Your instructions —
Each entry below is to be duplicated precisely.

[Records from a collection]

Content starts

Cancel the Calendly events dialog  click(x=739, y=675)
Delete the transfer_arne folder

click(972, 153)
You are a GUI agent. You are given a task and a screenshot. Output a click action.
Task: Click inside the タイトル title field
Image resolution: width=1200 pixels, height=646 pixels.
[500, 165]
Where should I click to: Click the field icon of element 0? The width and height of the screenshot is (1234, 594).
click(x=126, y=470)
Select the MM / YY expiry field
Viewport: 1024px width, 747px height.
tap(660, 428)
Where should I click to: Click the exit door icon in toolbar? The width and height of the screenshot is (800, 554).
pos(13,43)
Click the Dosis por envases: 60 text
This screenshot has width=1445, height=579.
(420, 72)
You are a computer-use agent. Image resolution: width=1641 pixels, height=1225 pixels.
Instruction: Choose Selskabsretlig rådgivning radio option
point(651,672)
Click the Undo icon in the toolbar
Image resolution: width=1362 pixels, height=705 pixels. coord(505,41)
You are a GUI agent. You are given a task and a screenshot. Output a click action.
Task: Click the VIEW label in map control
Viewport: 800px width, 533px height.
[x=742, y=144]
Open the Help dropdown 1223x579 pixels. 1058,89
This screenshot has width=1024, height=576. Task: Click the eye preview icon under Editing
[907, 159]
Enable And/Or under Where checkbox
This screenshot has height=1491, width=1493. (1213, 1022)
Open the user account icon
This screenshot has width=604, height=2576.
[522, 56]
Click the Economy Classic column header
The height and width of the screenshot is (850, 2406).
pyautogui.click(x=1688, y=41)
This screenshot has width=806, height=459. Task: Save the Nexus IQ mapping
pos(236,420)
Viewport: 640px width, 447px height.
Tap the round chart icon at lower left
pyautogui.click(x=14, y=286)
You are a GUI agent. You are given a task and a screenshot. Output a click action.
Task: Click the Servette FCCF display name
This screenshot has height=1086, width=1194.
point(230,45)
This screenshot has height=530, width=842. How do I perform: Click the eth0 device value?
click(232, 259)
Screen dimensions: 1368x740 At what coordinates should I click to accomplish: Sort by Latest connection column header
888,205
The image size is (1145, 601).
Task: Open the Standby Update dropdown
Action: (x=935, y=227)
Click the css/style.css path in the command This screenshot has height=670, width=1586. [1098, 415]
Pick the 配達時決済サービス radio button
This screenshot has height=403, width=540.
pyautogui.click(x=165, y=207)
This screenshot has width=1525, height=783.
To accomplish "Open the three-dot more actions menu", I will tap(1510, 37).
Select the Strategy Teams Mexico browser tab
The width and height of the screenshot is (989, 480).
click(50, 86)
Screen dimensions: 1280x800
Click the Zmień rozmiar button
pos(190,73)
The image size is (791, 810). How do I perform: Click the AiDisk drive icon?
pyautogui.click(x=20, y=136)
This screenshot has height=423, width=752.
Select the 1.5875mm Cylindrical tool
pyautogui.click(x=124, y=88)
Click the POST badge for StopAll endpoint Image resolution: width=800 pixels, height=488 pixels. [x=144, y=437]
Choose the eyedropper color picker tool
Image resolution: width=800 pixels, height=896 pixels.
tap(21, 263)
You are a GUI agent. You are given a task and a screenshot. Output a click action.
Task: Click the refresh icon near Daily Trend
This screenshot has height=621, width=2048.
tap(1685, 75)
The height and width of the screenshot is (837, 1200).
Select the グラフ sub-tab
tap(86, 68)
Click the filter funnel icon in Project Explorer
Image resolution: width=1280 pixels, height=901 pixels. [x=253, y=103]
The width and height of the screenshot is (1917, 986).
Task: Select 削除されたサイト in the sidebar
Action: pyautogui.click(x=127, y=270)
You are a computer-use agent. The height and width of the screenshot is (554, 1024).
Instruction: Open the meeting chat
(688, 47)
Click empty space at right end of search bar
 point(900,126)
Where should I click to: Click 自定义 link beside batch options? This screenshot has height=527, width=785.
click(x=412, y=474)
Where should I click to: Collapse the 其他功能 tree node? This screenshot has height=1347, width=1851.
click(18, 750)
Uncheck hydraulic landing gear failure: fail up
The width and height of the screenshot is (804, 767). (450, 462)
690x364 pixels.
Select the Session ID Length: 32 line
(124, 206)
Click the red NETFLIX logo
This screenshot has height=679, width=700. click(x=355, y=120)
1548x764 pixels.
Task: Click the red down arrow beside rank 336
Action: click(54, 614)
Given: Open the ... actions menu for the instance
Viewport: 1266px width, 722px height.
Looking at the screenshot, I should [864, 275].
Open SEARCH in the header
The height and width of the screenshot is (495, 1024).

Content ends

Task response —
Cancel the Calendly events dialog  click(x=739, y=675)
Delete the transfer_arne folder

click(972, 153)
You are a GUI agent. You are given a task and a screenshot. Output a click action.
Task: Click inside the タイトル title field
Image resolution: width=1200 pixels, height=646 pixels.
[500, 165]
Where should I click to: Click the field icon of element 0? The width and height of the screenshot is (1234, 594).
click(x=126, y=470)
Select the MM / YY expiry field
Viewport: 1024px width, 747px height.
tap(660, 428)
Where should I click to: Click the exit door icon in toolbar? The width and height of the screenshot is (800, 554).
pos(13,43)
Click the Dosis por envases: 60 text
This screenshot has width=1445, height=579.
(420, 72)
You are a computer-use agent. Image resolution: width=1641 pixels, height=1225 pixels.
Instruction: Choose Selskabsretlig rådgivning radio option
point(651,672)
Click the Undo icon in the toolbar
Image resolution: width=1362 pixels, height=705 pixels. coord(505,41)
You are a GUI agent. You are given a task and a screenshot. Output a click action.
Task: Click the VIEW label in map control
Viewport: 800px width, 533px height.
[x=742, y=144]
Open the Help dropdown 1223x579 pixels. 1058,89
This screenshot has width=1024, height=576. Task: Click the eye preview icon under Editing
[907, 159]
Enable And/Or under Where checkbox
This screenshot has height=1491, width=1493. (1213, 1022)
Open the user account icon
This screenshot has width=604, height=2576.
[522, 56]
Click the Economy Classic column header
The height and width of the screenshot is (850, 2406).
pyautogui.click(x=1688, y=41)
This screenshot has width=806, height=459. Task: Save the Nexus IQ mapping
pos(236,420)
Viewport: 640px width, 447px height.
Tap the round chart icon at lower left
pyautogui.click(x=14, y=286)
You are a GUI agent. You are given a task and a screenshot. Output a click action.
Task: Click the Servette FCCF display name
This screenshot has height=1086, width=1194.
point(230,45)
This screenshot has height=530, width=842. How do I perform: Click the eth0 device value?
click(232, 259)
Screen dimensions: 1368x740 At what coordinates should I click to accomplish: Sort by Latest connection column header
888,205
The image size is (1145, 601).
Task: Open the Standby Update dropdown
Action: (x=935, y=227)
Click the css/style.css path in the command This screenshot has height=670, width=1586. [1098, 415]
Pick the 配達時決済サービス radio button
This screenshot has height=403, width=540.
pyautogui.click(x=165, y=207)
This screenshot has width=1525, height=783.
To accomplish "Open the three-dot more actions menu", I will tap(1510, 37).
Select the Strategy Teams Mexico browser tab
The width and height of the screenshot is (989, 480).
click(50, 86)
Screen dimensions: 1280x800
Click the Zmień rozmiar button
pos(190,73)
The image size is (791, 810). How do I perform: Click the AiDisk drive icon?
pyautogui.click(x=20, y=136)
This screenshot has height=423, width=752.
Select the 1.5875mm Cylindrical tool
pyautogui.click(x=124, y=88)
Click the POST badge for StopAll endpoint Image resolution: width=800 pixels, height=488 pixels. [x=144, y=437]
Choose the eyedropper color picker tool
Image resolution: width=800 pixels, height=896 pixels.
tap(21, 263)
You are a GUI agent. You are given a task and a screenshot. Output a click action.
Task: Click the refresh icon near Daily Trend
This screenshot has height=621, width=2048.
tap(1685, 75)
The height and width of the screenshot is (837, 1200).
Select the グラフ sub-tab
tap(86, 68)
Click the filter funnel icon in Project Explorer
Image resolution: width=1280 pixels, height=901 pixels. [x=253, y=103]
The width and height of the screenshot is (1917, 986).
Task: Select 削除されたサイト in the sidebar
Action: pyautogui.click(x=127, y=270)
You are a computer-use agent. The height and width of the screenshot is (554, 1024).
Instruction: Open the meeting chat
(688, 47)
Click empty space at right end of search bar
 point(900,126)
Where should I click to: Click 自定义 link beside batch options? This screenshot has height=527, width=785.
click(x=412, y=474)
Where should I click to: Collapse the 其他功能 tree node? This screenshot has height=1347, width=1851.
click(18, 750)
Uncheck hydraulic landing gear failure: fail up
The width and height of the screenshot is (804, 767). (450, 462)
690x364 pixels.
Select the Session ID Length: 32 line
(124, 206)
Click the red NETFLIX logo
This screenshot has height=679, width=700. click(x=355, y=120)
1548x764 pixels.
Task: Click the red down arrow beside rank 336
Action: click(54, 614)
Given: Open the ... actions menu for the instance
Viewport: 1266px width, 722px height.
Looking at the screenshot, I should [864, 275].
Open SEARCH in the header
The height and width of the screenshot is (495, 1024).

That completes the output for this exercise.